In a project led by Serghei Mangul, members of our lab recently developed and tested a novel computational method that uses regular RNA-Seq data to rapidly and accurately profile the human immune system. Mangul and his collaborators, including UCLA graduate student Harry (Taegyun) Yang and 2016 B. I. G. Summer undergraduate participants Jeremy Rotman, Benjamin Statz, and Will Van Der Wey, recently published their results in a paper on bioRxiv.
Discoveries in human immunology and advancements in development of treatments for many common human diseases depend on detailed reconstructions of the adaptive immune repertoire. The “adaptive” immune repertoire recognizes pathogens and toxins that the “innate” defense system misses. Assay-based genetic studies provide a detailed view of these adaptive systems by profiling the genetic expression and repertoires of B and T cell receptors. Assay-based approaches have accurately characterized the immune repertoire of peripheral blood.
However, these methods are expensive and smaller in scale when compared to standard RNA sequencing (RNA-seq). Characterizing the immunological repertoires of other tissues, including barrier tissues like skin and mucosae, requires large-scale study. RNA-Seq can capture the entire cellular population of a sample, including B and T cell and their receptors.
ImReP is the first method to efficiently extract B and T cell receptor derived reads from RNA-Seq data, accurately assemble CDR3 sequences, the most variable regions of these receptors, and determine their antigen specificity. Mangul and his team used simulated data to test the feasibility of using RNA-Seq to study the adaptive immune repertoire. ImReP is able to identify 99% CDR3-derived reads from the RNA-Seq mixture, suggesting it is a powerful tool for profiling RNA-Seq samples of immune-related tissues.
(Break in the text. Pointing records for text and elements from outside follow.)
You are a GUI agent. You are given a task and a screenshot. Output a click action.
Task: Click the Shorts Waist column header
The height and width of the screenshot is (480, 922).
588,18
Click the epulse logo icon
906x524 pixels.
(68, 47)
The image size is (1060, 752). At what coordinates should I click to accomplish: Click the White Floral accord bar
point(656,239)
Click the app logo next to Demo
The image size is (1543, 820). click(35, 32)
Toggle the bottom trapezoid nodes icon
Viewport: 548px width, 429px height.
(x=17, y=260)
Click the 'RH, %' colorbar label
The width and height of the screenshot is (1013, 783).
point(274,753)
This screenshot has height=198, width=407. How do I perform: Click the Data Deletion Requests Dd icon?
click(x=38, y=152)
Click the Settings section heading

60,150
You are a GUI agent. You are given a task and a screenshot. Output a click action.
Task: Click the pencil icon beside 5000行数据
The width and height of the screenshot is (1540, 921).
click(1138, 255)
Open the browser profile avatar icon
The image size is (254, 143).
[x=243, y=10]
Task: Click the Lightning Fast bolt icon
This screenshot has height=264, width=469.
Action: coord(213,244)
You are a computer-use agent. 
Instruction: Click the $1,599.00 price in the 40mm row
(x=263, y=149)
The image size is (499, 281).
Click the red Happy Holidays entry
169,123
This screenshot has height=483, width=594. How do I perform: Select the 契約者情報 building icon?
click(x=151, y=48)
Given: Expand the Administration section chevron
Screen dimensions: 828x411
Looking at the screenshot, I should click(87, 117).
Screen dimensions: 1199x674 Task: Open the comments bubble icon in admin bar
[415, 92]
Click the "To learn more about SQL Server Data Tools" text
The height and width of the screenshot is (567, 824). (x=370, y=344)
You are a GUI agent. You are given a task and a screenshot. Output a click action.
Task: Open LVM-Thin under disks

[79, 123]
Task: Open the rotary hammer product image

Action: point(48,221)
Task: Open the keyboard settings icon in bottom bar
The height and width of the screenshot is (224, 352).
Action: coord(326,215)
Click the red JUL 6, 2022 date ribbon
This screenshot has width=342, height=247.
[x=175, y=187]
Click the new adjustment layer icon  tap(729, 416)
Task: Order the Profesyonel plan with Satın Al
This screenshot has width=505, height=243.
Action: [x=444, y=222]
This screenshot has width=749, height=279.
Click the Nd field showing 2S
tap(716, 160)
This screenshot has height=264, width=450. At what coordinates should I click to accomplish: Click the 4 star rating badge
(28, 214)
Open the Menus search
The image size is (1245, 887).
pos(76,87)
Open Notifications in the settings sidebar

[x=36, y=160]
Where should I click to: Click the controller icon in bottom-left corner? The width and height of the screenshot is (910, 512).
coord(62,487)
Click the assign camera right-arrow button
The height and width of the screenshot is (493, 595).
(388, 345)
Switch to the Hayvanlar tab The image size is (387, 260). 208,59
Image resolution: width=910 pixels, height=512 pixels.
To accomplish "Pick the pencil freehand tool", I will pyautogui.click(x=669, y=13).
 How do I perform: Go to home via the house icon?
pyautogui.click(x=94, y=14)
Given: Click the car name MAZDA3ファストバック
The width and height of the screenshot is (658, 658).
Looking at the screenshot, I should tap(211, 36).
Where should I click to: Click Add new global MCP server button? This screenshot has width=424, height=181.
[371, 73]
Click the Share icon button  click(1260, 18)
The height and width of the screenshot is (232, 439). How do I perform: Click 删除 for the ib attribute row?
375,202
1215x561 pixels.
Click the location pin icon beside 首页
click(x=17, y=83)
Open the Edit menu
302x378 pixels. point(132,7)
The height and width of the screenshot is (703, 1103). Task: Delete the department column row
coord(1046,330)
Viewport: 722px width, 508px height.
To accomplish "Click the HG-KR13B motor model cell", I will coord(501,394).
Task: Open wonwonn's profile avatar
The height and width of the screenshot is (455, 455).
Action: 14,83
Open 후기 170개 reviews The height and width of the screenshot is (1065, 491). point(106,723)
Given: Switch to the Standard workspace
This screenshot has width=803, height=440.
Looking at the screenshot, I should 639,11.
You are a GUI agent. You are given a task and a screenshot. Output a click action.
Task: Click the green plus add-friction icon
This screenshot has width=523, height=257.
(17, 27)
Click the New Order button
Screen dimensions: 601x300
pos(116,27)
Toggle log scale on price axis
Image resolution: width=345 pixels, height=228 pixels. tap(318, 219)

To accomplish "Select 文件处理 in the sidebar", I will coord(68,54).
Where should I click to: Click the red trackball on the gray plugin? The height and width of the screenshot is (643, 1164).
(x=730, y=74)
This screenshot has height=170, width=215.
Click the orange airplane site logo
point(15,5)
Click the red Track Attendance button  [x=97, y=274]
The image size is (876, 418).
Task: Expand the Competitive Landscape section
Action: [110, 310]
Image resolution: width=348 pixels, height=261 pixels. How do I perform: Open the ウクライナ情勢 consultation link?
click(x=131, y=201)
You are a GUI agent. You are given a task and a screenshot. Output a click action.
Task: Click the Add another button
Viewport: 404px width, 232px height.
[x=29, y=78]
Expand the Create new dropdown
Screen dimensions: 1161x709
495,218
They also compared methods and investigated the sequencing depth and read length required to reliably assemble B and T cell receptor sequences from RNA-Seq data. ImReP consistently outperformed existing methods in both recall and precision rates for the majority of simulated parameters. Notably, ImReP was the only method with acceptable performance at 50bp read length, reconstructing with higher precision rate significantly more CDR3 clonotypes.
Mangul and his team applied ImReP to 8,555 samples across 544 individuals from 53 tissues obtained from Genotype-Tissue Expression study (GTEx v6). The data was derived from 38 solid organ tissues, 11 brain subregions, whole blood, and three cell lines. ImRep identified over 26 million reads overlapping 3.8 million distinct CDR3 sequences that originate from diverse human tissues.
Using ImReP, they created a systematic atlas of immunological sequences for B and T cell repertoires across a broad range of tissue types, most of which were not previously studied for B and T cell repertoires. They also examined the compositional similarities of clonal populations between tissues to track the flow of B and T clonotypes across immune-related tissues, including secondary lymphoid and organs encompassing mucosal, exocrine, and endocrine sites.
Advantages of using RNA-Seq to study immune repertoires include the ability to simultaneously capture both B and T cell clonotype populations during a single run, simultaneously detect overall transcriptional responses of the adaptive immune system, and scaling up the atlas of B and T cell receptors that will provide valuable insights into immune responses across various autoimmune diseases, allergies, and cancers.
Read more about ImReP in the full article, which is available for download on bioRxiv: http://biorxiv.org/content/early/2016/11/22/089235.article-metrics
ImReP was created by Igor Mandric and Serghei Mangul. ImReP is freely available at: https://sergheimangul.wordpress.com/imrep/
The atlas of T and B cell receptors, the largest collection of CDR3 sequences and tissue types, is freely available at https://sergheimangul.wordpress.com/atlas-immune-repertoires/. This resource has potential to enhance future studies in areas such as immunology and advance development of therapies for human diseases.
The full citation to our paper is:
Mangul, S., Mandric, I., Yang, H.T., Strauli, N., Montoya, D., Rotman, J., Van Der Wey, W., Ronas, J.R., Statz, B., Zelikovsky, A. and Spreafico, R., 2016. Profiling adaptive immune repertoires across multiple human tissues by RNA Sequencing. bioRxiv, p.089235.